They say what happens in Vegas, stays in Vegas. But for Taco Bell it’s just the start of something new and exciting the brand is unveiling for its customers.
For the first time in 20 years, the fast-food giant is changing its logo to coincide with the grand opening of its first flagship restaurant on the Las Vegas strip.
Taco Bell’s 7,000th location is at Harmon Corner, across from the Cosmopolitan Hotel and CityCenter. Originally announced in July, the restaurant is finally ready to open on Monday.
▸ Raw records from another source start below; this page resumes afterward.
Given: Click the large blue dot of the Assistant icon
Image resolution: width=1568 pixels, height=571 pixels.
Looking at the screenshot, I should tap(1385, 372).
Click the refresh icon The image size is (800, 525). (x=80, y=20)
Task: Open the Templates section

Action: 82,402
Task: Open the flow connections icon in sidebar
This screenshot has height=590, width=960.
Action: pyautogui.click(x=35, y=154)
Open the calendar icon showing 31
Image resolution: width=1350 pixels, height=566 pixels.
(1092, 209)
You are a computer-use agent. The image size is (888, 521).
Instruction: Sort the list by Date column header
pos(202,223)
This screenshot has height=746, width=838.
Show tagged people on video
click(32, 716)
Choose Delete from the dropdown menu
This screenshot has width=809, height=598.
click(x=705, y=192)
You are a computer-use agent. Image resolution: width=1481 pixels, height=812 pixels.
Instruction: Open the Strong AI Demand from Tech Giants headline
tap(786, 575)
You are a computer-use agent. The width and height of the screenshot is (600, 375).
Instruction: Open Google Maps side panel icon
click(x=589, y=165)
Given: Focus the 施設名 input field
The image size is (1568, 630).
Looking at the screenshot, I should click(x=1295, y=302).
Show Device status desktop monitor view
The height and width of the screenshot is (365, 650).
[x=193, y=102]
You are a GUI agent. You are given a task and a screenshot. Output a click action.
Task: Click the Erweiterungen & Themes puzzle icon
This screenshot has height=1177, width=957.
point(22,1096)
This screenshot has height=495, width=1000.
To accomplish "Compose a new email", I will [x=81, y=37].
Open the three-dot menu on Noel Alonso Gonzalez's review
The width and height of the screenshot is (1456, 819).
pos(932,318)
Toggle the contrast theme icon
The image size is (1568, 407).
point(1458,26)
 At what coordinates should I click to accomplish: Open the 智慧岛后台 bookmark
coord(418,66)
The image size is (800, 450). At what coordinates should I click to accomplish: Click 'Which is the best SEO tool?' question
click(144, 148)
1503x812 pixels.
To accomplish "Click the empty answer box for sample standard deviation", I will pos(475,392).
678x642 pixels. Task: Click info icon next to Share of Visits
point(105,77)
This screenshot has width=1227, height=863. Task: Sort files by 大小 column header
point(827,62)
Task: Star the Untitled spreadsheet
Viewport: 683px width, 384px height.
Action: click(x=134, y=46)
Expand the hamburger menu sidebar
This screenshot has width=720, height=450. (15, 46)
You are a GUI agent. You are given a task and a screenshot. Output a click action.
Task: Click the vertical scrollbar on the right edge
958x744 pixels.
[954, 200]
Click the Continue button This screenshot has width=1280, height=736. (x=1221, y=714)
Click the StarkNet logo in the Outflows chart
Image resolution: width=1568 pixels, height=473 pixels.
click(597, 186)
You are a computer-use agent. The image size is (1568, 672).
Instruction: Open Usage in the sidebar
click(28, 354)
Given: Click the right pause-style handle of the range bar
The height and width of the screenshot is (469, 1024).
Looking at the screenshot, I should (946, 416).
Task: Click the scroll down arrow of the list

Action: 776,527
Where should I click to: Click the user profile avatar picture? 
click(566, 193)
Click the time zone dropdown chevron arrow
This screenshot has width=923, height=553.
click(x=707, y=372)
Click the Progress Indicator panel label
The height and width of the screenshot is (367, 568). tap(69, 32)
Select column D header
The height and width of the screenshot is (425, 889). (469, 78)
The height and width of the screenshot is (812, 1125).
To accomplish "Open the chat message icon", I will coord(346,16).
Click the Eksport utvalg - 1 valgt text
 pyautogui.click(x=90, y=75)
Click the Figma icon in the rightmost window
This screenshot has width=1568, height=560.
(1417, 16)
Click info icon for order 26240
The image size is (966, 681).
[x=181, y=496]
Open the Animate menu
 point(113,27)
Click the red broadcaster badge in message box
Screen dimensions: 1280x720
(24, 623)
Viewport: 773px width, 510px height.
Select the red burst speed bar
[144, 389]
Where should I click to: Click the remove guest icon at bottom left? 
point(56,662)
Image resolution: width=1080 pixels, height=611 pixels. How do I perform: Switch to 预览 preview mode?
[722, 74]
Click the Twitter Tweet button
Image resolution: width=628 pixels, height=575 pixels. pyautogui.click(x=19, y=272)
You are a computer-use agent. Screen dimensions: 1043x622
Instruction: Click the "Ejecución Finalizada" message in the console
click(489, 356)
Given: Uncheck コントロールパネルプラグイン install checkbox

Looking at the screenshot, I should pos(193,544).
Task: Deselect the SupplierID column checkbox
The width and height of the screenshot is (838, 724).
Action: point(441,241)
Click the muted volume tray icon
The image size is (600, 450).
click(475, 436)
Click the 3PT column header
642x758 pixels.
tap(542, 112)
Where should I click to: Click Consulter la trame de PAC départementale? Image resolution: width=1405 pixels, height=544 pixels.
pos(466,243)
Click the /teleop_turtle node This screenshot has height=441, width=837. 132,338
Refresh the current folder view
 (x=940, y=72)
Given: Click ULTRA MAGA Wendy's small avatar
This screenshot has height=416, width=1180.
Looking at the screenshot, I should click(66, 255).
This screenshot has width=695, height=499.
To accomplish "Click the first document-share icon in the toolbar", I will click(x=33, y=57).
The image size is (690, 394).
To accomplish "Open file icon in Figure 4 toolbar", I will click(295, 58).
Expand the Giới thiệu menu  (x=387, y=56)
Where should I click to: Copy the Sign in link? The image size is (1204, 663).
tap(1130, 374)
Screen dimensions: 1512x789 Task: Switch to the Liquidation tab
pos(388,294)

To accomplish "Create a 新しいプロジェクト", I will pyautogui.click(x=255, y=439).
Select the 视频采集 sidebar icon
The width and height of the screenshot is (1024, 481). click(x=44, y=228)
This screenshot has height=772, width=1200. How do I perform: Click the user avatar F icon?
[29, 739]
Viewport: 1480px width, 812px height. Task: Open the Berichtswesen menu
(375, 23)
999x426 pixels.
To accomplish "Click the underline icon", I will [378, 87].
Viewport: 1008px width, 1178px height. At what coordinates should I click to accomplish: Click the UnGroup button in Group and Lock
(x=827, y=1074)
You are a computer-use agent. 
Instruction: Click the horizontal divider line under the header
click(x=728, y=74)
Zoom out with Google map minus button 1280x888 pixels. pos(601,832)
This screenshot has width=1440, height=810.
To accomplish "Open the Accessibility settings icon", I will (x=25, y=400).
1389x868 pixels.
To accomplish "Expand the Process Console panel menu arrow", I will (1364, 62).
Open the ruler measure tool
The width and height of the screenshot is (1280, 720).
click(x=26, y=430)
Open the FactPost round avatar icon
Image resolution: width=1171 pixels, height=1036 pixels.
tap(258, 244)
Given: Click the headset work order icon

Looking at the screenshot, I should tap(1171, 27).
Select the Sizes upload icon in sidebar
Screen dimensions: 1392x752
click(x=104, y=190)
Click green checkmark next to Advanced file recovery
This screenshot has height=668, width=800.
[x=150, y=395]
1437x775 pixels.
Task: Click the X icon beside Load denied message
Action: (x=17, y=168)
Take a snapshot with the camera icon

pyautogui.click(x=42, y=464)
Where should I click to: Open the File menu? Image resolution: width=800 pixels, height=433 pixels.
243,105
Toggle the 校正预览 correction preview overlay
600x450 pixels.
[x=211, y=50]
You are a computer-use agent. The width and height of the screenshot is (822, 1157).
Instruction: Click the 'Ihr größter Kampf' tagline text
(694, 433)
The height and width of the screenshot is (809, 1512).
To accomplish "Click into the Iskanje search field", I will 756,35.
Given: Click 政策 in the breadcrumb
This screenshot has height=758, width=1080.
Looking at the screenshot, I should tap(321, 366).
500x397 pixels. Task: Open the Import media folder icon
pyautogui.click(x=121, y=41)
“If you’re going to throw a party to celebrate the growth and evolution of your brand, there’s no better place to hold it than Las Vegas,” said Chief Marketing Office Marisa Thalberg in a recent statement. “The flagship restaurant is our ultimate expression of the Taco Bell brand and lifestyle.”
Taco Bell is trying to connect with its younger, hip diners with this revamped look and the location on America’s sexiest street will help cement the restaurant as a tasty and exciting place to grab some food. The new Las Vegas location is the chain’s fourth Cantina style restaurant, after locations in Austin, San Francisco and Chicago.
This 24-hour restaurant is pure Vegas, serving food and alcohol 24-7. They’ll serve eight flavors of “freeze” drinks like pina colada, cola and margarita that are offered with or without alcohol. Both Regular and Twisted Freezes – containing rum, vodka, tequila, whiskey or spiced rum – will come in 16-and 32-ounce souvenir cups.
The spot also boasts a DJ area and a VIP lounge, plus cool swag like shirts, bikinis, bags and hats.
Taco Bell said the new logo builds on one that was introduced back in 1995, and was designed in partnership between creative consultancy Lippincott and TBD, Taco Bell’s own design group. They also said the new logo will allow for more customization with color, textures and patterns.
Hitting digital assets first, the logo will slowly be incorporated into restaurants and packaging over time.
As for the new Las Vegas location, it will have a very modern look with digital menu boards, 16 screens to check out sporting events and entertainment, and even portable ordering tablets.